Maurice Sendak, 1928-2012



Maurice Sendak is gone. Many have talked about his greatness, his revolutionary work, his recognition of the interior lives of even very young children. Others have talked of his effect on their own lives, or how much it meant to them to share his books with children. The internet was full (thankfully) of posts about his psychological insight, links to his gloriously personal interviews, links to articles, and a rebroadcast of that heartbreaking last interview with Terry Gross (what an astonishing compliment he gave her! I would have broken down in tears if I had been Terry.). In fact, it was as if the whole world—or at least my small part of the world—mourned during that rainy Tuesday. And I wept all day long.

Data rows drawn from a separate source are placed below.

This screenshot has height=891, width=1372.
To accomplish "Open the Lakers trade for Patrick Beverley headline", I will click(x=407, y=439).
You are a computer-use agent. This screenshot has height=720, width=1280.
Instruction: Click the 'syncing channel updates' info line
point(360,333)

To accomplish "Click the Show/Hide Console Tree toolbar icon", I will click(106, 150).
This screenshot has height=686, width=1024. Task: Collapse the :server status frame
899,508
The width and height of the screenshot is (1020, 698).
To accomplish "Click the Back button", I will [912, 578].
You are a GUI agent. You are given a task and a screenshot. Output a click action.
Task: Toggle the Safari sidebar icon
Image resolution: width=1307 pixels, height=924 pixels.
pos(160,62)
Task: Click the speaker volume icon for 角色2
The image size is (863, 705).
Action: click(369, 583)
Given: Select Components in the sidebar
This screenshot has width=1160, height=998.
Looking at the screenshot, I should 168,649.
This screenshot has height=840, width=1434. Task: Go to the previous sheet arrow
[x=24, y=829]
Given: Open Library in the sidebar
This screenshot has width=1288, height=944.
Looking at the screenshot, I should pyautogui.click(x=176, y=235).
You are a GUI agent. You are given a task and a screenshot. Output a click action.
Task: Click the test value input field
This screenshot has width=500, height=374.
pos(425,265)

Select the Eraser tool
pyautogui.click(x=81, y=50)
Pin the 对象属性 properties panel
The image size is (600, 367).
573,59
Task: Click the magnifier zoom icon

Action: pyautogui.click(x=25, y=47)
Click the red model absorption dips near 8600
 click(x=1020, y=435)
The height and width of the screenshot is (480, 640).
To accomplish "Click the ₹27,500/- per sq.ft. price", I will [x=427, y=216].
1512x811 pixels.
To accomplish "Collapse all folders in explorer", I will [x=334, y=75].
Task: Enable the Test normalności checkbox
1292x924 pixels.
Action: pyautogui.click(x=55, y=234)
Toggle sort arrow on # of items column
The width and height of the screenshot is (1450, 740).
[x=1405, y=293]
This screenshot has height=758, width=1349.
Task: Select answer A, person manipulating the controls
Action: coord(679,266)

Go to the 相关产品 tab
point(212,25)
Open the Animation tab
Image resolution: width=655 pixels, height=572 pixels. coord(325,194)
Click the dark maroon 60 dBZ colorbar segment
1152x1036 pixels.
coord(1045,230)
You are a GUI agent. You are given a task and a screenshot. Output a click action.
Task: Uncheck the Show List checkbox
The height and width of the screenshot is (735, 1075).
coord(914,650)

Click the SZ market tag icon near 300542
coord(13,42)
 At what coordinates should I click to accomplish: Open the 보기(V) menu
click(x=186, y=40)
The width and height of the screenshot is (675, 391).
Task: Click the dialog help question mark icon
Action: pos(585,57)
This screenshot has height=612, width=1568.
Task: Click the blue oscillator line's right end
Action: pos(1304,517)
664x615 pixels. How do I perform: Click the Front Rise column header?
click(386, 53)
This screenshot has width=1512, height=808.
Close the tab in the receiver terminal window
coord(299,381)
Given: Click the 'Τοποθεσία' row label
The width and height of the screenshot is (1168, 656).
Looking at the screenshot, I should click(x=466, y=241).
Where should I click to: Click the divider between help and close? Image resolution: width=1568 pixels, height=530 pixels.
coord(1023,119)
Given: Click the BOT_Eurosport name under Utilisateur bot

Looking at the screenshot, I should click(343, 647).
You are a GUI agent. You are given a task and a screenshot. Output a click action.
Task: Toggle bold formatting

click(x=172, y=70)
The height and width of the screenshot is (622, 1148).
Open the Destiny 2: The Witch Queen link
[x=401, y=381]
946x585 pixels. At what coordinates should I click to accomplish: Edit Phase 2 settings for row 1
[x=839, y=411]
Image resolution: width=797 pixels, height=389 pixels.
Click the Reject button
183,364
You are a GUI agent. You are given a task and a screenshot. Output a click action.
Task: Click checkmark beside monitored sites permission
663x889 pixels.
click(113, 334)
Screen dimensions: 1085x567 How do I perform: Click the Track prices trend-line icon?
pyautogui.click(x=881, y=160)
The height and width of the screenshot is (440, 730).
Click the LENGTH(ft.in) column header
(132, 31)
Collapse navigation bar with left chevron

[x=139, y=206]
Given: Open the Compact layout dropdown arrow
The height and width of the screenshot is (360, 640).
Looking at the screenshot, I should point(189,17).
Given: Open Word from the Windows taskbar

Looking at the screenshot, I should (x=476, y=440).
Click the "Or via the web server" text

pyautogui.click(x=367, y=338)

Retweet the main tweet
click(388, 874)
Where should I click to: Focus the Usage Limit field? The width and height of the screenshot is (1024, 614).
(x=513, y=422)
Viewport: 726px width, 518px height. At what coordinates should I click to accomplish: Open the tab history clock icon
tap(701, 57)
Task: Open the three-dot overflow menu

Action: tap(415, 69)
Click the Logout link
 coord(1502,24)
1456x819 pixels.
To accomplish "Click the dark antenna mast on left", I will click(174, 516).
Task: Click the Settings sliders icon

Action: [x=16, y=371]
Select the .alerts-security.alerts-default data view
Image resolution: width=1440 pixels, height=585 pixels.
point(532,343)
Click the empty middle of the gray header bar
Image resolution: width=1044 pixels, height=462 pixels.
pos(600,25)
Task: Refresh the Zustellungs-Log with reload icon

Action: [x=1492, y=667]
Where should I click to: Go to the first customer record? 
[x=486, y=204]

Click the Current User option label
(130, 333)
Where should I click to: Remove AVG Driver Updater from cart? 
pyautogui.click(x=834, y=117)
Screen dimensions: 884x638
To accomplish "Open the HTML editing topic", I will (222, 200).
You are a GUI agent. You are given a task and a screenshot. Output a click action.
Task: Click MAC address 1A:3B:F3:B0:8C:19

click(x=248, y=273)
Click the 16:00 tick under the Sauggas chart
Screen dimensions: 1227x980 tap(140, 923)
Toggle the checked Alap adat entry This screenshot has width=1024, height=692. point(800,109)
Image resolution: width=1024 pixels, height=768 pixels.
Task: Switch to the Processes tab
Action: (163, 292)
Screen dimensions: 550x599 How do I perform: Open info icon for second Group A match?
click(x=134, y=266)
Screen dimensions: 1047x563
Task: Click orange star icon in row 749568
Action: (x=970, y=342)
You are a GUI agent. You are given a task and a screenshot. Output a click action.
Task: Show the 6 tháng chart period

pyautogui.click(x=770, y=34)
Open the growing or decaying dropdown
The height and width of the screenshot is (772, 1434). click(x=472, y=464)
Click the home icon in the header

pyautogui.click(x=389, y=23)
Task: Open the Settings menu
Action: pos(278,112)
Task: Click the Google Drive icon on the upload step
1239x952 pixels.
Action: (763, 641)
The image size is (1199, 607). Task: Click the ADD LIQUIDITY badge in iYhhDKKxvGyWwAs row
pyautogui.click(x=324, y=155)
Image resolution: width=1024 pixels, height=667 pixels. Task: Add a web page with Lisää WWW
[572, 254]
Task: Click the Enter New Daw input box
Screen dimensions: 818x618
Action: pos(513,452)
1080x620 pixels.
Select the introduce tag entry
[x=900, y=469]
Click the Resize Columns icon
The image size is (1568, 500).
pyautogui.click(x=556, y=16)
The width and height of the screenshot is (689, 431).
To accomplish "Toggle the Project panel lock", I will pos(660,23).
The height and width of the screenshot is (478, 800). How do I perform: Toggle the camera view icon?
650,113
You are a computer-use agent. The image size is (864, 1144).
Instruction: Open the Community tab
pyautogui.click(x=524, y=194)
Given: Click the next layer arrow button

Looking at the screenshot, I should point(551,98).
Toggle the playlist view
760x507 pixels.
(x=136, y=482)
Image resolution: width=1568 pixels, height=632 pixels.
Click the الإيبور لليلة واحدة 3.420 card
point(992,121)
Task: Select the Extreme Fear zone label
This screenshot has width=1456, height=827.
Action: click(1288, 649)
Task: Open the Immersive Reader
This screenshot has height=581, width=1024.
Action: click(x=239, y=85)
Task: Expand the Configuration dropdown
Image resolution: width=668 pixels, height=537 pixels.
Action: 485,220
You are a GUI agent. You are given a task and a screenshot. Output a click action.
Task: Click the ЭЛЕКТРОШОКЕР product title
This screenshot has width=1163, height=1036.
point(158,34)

 Where the Wild Things Are is a perfect picture book. There aren’t many. Not only is it perfect, but it was revolutionary—and still is. It’s not too much to say this one book changed the world of children’s literature and even our idea of children. I have traveled to see Sendak’s original art and marveled over his genius, his line, his characters, and his imagination. Though printing and production have vastly improved, it is and always will be different and better to see the work itself, the texture of the paper, and to know that a real person created the art you see before you.

Maurice Sendak was one of my heroes. I met him twice, only long enough to shake his hand and tell him how much I admired him and his work, but I know people who knew him well, and he had many friends who loved him dearly. What was in Sendak’s work, though, made me feel deeply connected, and sometimes I felt as if I did know him.  Those Wild Things he claimed derived from his relatives? I had those relatives too.

What he loved he loved passionately, and he was not afraid of putting those passions on the page. He had great courage. He was honest. I can pay him no greater tribute than closing with his own words from that Terry Gross interview.

             “I cry a lot because I miss people. They die and I can’t stop them. They leave me and Ilove them more.”

Thank you, Maurice Sendak.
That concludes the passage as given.